§ **AIM**:
Copy the listing from the line with "You are a computer-use agent. 456x370 pixels." to the line with "tap(375, 134)", switching "lock icon" to "padlock icon" and leaving everything else unchanged.

(Saved data entries)

▽

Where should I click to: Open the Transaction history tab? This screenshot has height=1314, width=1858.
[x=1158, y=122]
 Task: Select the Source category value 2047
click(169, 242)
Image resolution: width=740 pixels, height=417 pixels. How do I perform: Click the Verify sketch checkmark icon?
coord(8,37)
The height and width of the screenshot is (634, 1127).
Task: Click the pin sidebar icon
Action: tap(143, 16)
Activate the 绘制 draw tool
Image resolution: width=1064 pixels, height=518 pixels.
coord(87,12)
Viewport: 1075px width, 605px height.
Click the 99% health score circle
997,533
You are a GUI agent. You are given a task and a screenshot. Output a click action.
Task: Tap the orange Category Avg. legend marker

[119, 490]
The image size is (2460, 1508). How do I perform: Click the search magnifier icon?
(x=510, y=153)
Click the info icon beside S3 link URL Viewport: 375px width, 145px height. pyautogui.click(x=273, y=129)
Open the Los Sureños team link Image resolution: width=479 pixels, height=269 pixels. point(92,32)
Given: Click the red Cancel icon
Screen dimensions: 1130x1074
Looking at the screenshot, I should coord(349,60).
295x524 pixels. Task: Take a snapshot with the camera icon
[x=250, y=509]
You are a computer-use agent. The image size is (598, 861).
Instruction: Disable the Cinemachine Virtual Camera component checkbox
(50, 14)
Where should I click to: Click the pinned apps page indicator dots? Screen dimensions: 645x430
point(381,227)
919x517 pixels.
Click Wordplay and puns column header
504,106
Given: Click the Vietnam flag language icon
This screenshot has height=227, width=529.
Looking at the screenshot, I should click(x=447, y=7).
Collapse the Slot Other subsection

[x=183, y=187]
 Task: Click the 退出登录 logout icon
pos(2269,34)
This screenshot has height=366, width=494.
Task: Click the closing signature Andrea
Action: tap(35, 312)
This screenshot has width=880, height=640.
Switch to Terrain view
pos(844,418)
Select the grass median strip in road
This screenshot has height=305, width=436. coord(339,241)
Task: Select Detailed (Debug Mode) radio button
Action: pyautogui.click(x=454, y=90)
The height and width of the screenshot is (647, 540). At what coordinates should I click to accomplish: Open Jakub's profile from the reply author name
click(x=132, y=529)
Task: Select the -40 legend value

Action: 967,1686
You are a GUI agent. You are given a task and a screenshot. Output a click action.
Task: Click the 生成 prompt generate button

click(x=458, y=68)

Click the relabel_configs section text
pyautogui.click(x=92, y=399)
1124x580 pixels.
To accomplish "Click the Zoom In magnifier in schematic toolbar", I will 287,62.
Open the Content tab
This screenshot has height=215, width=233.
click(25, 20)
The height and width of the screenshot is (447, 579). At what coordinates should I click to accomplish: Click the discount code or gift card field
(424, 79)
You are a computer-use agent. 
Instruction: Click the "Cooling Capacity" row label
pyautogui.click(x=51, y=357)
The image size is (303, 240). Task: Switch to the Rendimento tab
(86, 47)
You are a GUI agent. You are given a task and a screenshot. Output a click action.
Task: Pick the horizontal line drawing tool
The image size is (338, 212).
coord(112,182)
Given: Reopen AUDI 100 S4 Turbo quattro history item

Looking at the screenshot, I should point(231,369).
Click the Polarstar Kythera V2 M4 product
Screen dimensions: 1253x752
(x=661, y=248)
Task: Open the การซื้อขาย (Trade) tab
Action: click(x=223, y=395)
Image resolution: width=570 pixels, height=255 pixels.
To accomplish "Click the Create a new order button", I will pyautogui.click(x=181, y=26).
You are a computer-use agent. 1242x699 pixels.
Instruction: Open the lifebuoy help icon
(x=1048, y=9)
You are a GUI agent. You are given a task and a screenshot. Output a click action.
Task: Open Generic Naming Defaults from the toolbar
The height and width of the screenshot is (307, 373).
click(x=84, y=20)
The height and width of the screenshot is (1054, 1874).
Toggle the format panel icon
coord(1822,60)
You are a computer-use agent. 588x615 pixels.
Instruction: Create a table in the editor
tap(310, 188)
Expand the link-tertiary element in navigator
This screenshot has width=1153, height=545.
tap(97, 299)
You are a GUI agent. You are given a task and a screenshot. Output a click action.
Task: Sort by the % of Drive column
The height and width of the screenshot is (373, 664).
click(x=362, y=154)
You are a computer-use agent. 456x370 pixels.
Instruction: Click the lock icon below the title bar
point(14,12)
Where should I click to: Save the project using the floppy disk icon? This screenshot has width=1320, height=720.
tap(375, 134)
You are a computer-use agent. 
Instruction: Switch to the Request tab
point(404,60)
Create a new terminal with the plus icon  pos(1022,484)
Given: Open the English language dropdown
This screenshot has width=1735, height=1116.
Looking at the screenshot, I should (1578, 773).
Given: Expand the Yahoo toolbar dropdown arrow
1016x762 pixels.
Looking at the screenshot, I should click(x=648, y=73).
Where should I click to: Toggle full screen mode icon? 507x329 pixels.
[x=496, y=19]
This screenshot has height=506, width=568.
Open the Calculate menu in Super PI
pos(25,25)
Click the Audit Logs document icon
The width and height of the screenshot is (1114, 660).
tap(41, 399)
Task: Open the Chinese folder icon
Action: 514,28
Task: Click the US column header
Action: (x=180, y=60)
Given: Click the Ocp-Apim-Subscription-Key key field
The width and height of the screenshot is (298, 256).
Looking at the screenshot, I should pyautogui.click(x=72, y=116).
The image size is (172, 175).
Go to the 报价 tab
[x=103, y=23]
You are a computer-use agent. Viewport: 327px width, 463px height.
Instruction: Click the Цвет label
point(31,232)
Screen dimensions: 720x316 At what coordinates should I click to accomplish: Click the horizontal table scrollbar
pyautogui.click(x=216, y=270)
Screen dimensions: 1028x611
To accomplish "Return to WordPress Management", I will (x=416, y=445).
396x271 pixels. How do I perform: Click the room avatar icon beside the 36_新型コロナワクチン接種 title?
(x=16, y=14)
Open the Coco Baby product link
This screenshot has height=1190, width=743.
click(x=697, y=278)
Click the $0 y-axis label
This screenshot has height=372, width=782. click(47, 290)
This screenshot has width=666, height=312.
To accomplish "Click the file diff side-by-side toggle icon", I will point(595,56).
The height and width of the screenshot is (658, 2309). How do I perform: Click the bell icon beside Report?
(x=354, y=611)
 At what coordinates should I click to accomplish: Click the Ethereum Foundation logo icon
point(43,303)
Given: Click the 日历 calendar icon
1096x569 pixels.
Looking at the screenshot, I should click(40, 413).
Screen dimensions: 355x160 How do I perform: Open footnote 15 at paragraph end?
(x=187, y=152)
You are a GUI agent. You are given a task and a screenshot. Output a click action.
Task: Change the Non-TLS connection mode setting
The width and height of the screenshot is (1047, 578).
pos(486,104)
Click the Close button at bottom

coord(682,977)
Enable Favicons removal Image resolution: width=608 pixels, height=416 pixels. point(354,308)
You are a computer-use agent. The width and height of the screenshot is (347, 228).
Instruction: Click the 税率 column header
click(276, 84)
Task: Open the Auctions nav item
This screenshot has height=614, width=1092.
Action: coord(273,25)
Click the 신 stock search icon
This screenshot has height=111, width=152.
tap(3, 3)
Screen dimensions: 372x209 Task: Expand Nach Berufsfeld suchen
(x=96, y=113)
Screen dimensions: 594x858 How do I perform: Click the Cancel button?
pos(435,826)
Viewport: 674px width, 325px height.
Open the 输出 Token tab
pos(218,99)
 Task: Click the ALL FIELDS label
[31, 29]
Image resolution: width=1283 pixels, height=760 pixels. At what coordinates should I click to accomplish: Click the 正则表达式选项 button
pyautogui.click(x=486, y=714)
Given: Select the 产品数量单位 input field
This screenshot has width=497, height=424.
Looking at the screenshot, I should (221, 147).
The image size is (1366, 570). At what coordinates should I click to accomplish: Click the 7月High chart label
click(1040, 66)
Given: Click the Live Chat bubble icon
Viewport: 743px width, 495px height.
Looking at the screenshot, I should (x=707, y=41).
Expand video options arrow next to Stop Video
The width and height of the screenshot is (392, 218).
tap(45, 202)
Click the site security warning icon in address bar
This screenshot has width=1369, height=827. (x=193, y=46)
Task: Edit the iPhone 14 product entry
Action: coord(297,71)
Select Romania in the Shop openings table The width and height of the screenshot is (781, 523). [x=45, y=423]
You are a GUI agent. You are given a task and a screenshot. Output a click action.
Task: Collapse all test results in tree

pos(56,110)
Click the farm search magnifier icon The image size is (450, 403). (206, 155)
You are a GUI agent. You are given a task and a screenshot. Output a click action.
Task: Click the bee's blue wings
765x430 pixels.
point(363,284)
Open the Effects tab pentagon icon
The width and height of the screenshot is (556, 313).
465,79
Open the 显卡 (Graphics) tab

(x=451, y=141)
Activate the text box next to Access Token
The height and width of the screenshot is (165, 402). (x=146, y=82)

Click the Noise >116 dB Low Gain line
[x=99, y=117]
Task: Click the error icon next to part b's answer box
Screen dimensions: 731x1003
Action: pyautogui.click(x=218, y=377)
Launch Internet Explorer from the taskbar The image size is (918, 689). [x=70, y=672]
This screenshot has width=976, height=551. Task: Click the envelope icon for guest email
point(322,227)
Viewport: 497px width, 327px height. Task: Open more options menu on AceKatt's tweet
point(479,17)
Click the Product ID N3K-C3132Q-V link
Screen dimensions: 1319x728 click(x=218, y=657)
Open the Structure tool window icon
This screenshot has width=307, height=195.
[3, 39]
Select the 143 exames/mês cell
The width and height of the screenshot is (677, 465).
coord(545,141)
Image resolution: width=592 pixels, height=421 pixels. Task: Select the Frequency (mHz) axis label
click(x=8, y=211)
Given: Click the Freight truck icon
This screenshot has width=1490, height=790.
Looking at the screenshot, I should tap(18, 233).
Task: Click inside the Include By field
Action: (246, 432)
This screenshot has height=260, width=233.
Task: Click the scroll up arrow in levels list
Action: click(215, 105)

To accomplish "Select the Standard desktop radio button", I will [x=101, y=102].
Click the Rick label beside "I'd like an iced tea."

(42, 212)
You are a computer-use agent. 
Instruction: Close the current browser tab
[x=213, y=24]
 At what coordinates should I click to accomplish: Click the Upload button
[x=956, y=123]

△

§ **RESPONSE TO THIS TASK**:
You are a computer-use agent. 456x370 pixels.
Instruction: Click the padlock icon below the title bar
point(14,12)
Where should I click to: Save the project using the floppy disk icon? This screenshot has width=1320, height=720.
tap(375, 134)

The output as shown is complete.